Working with Apache Iceberg tables by using Apache Spark
This section provides an overview of using Apache Spark to interact with Iceberg tables. The examples are boilerplate code that can run on Amazon EMR or AWS Glue.
Note: The primary interface for interacting with Iceberg tables is SQL, so most of the examples will combine Spark SQL with the DataFrames API.
Creating and writing Iceberg tables
You can use Spark SQL and Spark DataFrames to create and add data to Iceberg tables.
Using Spark SQL
To write an Iceberg dataset, use standard Spark SQL statements such as
CREATE TABLE
and INSERT INTO
.
Unpartitioned tables
Here's an example of creating an unpartitioned Iceberg table with Spark SQL:
spark.sql(f""" CREATE TABLE IF NOT EXISTS {CATALOG_NAME}.{DB_NAME}.{TABLE_NAME}_nopartitions ( c_customer_sk int, c_customer_id string, c_first_name string, c_last_name string, c_birth_country string, c_email_address string) USING iceberg OPTIONS ('format-version'='2') """)
To insert data into an unpartitioned table, use a standard INSERT
INTO
statement:
spark.sql(f""" INSERT INTO {CATALOG_NAME}.{DB_NAME}.{TABLE_NAME}_nopartitions SELECT c_customer_sk, c_customer_id, c_first_name, c_last_name, c_birth_country, c_email_address FROM another_table """)
Partitioned tables
Here's an example of creating a partitioned Iceberg table with Spark SQL:
spark.sql(f""" CREATE TABLE IF NOT EXISTS {CATALOG_NAME}.{DB_NAME}.{TABLE_NAME}_withpartitions ( c_customer_sk int, c_customer_id string, c_first_name string, c_last_name string, c_birth_country string, c_email_address string) USING iceberg PARTITIONED BY (c_birth_country) OPTIONS ('format-version'='2') """)
To insert data into a partitioned Iceberg table with Spark SQL, you perform a global sort and then write the data:
spark.sql(f""" INSERT INTO {CATALOG_NAME}.{DB_NAME}.{TABLE_NAME}_withpartitions SELECT c_customer_sk, c_customer_id, c_first_name, c_last_name, c_birth_country, c_email_address FROM another_table ORDER BY c_birth_country """)
Using the DataFrames API
To write an Iceberg dataset, you can use the DataFrameWriterV2
API.
To create an Iceberg table and write data to it, use the
df.writeTo(
t) function.
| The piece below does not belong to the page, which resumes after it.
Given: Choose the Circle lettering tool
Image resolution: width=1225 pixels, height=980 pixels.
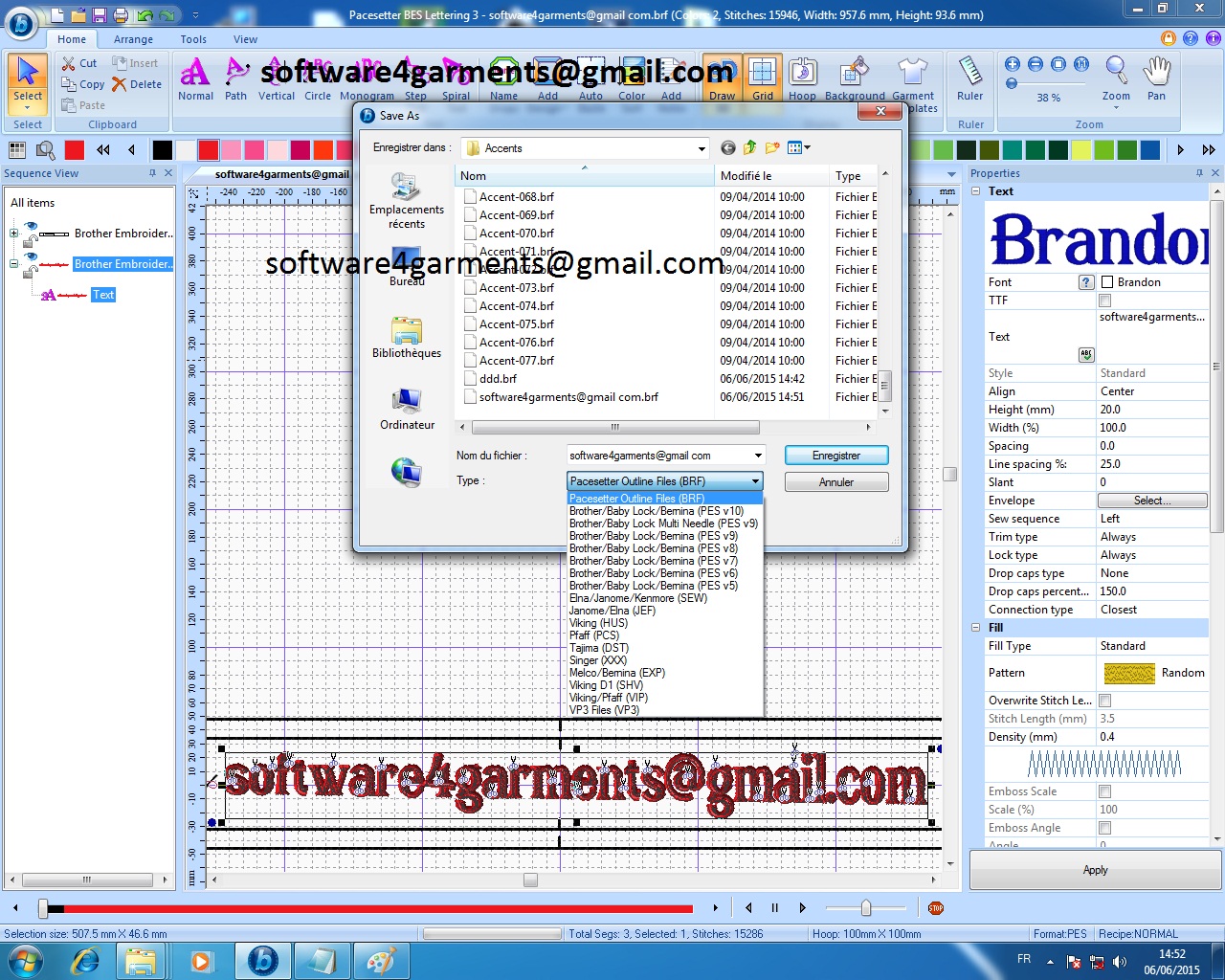Looking at the screenshot, I should coord(318,77).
If the table exists, use the
.append()
function. If it doesn't, use .create().
The
following examples use .createOrReplace()
, which is a variation of
.create()
that's equivalent to CREATE OR REPLACE TABLE AS
SELECT
.
Unpartitioned tables
To create and populate an unpartitioned Iceberg table by using the
DataFrameWriterV2
API:
input_data.writeTo(f"{CATALOG_NAME}.{DB_NAME}.{TABLE_NAME}_nopartitions") \ .tableProperty("format-version", "2") \ .createOrReplace()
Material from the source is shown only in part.